« Avoiding Option C | Main | What Infosec Should Learn from APT »


Russell Thomas

Yes, focusing on asset protection does make things a lot easier.

This assumes that you would not do security any different if you faced APTs (however you define it) vs. opportunistic threat agents. If that's true, then the APT stuff is a distraction.

If it's not true, and defense against APTs requires major changes or different investment priorites, then threat intelligence suddenly becomes a required capability.

It would be interesting to hear from people in organizations who have been defending against APTs for a long time, and also from those who have only recently decided reorient their security to defend against APTs.


Its not about making it easier its abot making it cost effective. Your local police department is not armed, trained and provisioned the same the USMC or Army is

Russell Thomas

Yeah... when I said "easier", I was thinking two things: 1) not requiring sophisticated analysis and 2) cost-effective.

Not to be snarky about your example, *some* police departments do have some military-like capabilities. I'm thinking specifically of NYPD's anti-terrorism unit.

Rob Lewis


Aside from defense or intelligence communities, just who do you think has been defending against APT for a long time?

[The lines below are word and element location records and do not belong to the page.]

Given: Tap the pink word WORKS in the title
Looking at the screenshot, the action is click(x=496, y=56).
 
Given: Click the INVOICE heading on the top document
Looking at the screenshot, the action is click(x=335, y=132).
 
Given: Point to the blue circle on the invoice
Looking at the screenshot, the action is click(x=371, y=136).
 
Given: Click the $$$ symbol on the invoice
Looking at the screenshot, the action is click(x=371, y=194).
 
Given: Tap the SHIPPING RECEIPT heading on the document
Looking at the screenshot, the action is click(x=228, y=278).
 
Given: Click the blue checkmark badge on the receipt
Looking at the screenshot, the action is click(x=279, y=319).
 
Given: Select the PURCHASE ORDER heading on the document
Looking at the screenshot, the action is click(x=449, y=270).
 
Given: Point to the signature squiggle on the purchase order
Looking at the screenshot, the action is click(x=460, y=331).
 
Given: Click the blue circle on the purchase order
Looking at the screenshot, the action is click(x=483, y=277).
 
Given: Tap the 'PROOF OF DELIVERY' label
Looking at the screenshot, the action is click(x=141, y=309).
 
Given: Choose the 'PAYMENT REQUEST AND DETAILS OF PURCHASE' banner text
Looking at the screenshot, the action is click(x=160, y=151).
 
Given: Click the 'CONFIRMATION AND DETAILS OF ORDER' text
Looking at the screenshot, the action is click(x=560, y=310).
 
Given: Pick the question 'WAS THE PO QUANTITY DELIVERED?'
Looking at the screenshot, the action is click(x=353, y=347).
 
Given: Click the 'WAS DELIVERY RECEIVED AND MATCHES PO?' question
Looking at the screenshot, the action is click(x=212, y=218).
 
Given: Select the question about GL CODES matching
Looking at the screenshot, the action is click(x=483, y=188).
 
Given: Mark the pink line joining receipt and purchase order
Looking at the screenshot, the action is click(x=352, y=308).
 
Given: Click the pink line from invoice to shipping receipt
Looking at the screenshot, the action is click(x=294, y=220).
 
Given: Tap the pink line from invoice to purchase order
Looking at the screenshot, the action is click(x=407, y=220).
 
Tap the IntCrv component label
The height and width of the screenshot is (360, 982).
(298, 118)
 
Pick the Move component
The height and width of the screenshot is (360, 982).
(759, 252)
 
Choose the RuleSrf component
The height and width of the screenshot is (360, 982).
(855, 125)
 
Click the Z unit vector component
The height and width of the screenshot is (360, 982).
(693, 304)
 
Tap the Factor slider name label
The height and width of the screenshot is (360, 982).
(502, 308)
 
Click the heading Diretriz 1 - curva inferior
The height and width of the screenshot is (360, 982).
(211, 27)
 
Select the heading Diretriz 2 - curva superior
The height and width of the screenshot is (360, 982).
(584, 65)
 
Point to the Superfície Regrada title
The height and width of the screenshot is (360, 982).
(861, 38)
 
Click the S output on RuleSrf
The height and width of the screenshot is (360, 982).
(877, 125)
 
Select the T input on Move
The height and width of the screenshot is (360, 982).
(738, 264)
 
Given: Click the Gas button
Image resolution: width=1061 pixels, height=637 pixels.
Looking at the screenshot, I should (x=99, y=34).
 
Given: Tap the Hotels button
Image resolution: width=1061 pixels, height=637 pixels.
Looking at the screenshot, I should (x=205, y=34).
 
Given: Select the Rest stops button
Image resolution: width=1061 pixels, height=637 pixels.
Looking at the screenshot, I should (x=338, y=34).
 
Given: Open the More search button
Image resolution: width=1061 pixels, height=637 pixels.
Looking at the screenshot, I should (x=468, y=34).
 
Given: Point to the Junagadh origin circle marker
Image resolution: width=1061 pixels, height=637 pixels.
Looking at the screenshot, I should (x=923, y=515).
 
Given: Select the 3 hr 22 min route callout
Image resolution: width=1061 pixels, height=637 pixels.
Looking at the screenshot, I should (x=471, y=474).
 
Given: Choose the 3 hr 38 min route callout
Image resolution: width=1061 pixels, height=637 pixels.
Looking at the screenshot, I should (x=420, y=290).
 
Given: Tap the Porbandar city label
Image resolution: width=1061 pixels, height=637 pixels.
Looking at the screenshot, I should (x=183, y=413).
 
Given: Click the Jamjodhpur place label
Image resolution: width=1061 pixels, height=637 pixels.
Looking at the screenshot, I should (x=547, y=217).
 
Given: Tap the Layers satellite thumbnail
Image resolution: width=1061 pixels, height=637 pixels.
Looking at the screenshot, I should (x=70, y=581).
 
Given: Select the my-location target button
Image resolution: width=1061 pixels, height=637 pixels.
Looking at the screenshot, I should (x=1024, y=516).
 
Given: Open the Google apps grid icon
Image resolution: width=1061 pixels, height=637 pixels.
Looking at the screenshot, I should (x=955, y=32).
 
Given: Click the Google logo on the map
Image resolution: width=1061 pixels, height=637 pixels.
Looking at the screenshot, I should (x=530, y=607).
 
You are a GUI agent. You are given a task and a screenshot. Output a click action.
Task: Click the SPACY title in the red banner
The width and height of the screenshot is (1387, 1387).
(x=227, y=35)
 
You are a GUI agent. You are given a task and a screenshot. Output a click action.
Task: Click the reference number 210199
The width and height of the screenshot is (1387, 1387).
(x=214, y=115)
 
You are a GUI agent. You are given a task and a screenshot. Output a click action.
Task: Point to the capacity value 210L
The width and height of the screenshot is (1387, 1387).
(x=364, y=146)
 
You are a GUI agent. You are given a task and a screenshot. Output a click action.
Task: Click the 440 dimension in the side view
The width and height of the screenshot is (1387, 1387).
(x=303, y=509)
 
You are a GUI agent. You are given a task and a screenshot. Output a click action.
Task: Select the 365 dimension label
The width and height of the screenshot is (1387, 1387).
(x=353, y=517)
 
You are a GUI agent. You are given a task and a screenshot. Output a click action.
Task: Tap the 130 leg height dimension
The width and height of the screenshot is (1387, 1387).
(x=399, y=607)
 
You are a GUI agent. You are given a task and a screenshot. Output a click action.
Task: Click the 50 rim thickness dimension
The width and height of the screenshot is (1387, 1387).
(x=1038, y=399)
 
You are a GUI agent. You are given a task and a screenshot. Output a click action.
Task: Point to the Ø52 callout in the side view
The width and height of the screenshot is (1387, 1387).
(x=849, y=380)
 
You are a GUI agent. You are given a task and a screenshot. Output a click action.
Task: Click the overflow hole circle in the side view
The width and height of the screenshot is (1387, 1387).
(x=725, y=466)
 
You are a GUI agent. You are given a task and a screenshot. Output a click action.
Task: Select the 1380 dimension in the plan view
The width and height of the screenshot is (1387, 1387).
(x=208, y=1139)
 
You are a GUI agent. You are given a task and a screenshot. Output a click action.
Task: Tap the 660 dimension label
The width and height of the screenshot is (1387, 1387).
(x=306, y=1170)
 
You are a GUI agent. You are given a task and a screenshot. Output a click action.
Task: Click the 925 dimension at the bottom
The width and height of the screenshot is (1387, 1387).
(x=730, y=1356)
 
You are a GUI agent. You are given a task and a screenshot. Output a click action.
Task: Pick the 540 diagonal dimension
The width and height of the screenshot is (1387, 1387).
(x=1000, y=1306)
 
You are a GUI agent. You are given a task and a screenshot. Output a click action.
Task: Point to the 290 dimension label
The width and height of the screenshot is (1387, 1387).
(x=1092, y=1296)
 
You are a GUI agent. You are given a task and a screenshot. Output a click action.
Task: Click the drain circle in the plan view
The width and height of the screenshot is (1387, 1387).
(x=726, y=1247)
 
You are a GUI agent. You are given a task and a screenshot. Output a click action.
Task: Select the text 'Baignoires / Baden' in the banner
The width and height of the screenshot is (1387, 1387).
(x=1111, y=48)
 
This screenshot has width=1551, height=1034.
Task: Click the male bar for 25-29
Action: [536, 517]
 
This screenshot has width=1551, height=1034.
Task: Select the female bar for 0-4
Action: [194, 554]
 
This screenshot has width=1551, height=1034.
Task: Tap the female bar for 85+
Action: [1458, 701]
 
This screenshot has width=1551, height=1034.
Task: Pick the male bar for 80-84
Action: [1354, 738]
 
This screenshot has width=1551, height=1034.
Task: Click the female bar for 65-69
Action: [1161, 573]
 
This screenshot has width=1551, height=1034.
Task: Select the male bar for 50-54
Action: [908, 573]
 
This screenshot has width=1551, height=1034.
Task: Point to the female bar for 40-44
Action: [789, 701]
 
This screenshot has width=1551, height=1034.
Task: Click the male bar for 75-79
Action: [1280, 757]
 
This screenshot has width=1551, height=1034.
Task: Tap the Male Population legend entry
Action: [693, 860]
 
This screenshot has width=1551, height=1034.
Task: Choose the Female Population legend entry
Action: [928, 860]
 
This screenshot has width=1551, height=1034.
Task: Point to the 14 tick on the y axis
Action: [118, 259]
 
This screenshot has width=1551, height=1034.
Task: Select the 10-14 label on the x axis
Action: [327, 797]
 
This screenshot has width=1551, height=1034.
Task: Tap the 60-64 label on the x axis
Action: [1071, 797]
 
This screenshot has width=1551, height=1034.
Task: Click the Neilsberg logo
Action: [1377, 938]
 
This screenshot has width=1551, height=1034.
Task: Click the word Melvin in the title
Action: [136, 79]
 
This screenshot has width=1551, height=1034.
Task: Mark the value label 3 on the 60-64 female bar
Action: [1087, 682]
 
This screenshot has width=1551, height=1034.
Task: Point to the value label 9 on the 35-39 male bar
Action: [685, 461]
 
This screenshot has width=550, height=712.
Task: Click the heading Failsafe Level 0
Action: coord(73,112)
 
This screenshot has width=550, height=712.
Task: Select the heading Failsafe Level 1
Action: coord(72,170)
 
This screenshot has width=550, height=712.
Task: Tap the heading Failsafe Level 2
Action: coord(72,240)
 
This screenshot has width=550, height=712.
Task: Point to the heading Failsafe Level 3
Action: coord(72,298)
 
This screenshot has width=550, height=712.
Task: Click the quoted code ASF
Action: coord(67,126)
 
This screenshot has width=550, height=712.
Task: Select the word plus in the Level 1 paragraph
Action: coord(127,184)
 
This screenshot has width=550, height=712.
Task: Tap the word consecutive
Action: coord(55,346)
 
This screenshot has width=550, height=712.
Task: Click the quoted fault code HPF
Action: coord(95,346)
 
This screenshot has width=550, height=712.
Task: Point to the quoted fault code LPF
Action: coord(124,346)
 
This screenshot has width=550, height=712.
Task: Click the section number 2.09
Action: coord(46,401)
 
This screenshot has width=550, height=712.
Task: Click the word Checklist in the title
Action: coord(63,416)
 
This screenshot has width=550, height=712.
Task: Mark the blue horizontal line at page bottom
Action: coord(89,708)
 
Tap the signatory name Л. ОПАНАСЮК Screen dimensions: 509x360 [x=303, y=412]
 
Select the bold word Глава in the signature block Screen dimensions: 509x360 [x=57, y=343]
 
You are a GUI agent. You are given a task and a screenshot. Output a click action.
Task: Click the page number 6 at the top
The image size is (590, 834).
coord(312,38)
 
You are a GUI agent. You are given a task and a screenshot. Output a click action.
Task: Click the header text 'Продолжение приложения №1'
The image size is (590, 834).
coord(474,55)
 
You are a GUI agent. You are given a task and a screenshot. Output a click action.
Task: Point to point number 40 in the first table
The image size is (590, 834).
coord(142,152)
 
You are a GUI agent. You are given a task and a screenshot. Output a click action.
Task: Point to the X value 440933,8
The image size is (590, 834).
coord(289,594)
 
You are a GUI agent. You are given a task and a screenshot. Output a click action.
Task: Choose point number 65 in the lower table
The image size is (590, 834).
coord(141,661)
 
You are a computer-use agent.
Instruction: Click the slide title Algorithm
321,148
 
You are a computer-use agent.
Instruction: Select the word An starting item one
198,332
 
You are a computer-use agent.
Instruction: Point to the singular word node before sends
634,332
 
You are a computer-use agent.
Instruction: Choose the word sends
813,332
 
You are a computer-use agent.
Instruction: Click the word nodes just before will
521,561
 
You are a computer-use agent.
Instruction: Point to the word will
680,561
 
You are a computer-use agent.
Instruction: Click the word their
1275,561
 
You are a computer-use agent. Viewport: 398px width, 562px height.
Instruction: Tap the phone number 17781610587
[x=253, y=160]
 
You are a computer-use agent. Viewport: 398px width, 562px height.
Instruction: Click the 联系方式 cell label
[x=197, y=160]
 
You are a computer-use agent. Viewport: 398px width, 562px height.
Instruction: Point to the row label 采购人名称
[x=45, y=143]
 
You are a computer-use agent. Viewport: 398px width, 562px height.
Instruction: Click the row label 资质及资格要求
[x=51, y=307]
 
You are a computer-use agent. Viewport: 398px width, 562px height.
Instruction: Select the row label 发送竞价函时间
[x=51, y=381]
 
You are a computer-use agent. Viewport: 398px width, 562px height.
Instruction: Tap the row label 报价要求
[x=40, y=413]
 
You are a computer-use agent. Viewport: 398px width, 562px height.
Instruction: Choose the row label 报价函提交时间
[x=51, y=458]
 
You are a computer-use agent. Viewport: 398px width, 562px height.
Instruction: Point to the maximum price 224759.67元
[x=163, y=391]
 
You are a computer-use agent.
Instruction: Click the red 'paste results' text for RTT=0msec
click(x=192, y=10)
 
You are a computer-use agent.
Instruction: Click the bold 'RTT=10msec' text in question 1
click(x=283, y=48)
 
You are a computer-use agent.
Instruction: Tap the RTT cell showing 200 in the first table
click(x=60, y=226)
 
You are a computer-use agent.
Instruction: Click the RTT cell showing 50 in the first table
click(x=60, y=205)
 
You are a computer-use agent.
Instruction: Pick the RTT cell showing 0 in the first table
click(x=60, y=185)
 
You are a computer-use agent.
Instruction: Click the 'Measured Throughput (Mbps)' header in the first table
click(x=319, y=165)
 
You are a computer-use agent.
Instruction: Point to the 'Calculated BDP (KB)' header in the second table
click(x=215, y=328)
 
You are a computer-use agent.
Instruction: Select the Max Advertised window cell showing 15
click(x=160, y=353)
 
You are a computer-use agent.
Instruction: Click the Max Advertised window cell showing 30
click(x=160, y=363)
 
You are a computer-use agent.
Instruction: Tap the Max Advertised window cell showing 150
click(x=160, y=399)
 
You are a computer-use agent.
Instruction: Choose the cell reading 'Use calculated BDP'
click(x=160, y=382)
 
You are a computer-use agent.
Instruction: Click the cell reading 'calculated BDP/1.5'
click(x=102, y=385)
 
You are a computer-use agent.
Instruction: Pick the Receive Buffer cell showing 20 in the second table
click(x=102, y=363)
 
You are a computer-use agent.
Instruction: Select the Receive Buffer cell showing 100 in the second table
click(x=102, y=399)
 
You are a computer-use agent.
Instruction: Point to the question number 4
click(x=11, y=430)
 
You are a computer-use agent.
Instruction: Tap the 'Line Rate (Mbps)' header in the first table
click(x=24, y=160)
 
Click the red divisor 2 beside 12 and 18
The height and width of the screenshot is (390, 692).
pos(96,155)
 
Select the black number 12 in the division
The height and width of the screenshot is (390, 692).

Amit Yoran just said: "“Advanced stuff is getting through pervasively,” he said. “It’s simply impossible to protect an enterprise today.” and Allan Paller adds, " “The story is about: ‘Oh shoot, they are already inside’. The attacks are one level too sophisticated for the current tools."

Kudos to Gunnar since he has commented regularly on the need to use things that work inside the network like reference monitors and authorization.


The report that you are referring to appears to be written in the style of an intelligence briefing and not a treatise on end-to-end information security. As someone who has fought APT threats for over 6 years, I believe that it would serve the community well for people to thoughtfully consider the nature of the threat and decide how to alter its plan for, as you put it, asset protection. This is not a hyped-up threat the demands new technologies. This reinforces the same infosec song that has been played for at least 2 decades.
You speak of sensitivity to cost and deriving the greatest value from your actions. In every security and intelligence field a cornerstone of that evaluation is understanding the threat and modeling an appropriate response. In many ways, a good security model serves as a solid foundation. Occasionally this foundation does fail, and pat academic answers shouted with a sense of authority drives poor decisions. Poor decisions lead to excess cost - you are cleaning up two messes at that point.
The "A" in APT has nothing to do with your infosec world. The choice of TCP ports over which to run C2 channels is not advanced, the fact that properly configured and layered firewalls and proxies have not been an impediment is not advanced. The fact of active exploitation of users and their accounts who have access to assets well-protected with traditional security models is not advanced.
Honestly it comes down to simply the material that is sought, the efficiency of their operation and the depth of penetration into the Fortune 500 that some bloggers so blithely state should be more concerned with simple customer security.
When considering the whole picture, not just a few choice points, it is actually a bad thing for a CISO to ignore the problem. That's the type of thing that gets CISOs fired.

Russell Thomas

@Rob I don't exactly know who, besides defense and intell, has been defending against APT for a long time. That's why I asked.

If I had to guess, I might guess some in Financial Services, non-defense aerospace, certain segments of IT (e.g. Intel, Microsoft), on-line gambling (many reports of DDoS and extortion against them), and maybe human rights groups like Amnesty International.

I'd really like to know how widespread it is and how long it takes an organization to effectively adapt their InfoSec to the APT (or APA) reality.

Andrew van der Stock

Gunnar - you're about the only person who gets APT and that FUD du jour that it represents.

Keep it up, dude.

The comments to this entry are closed.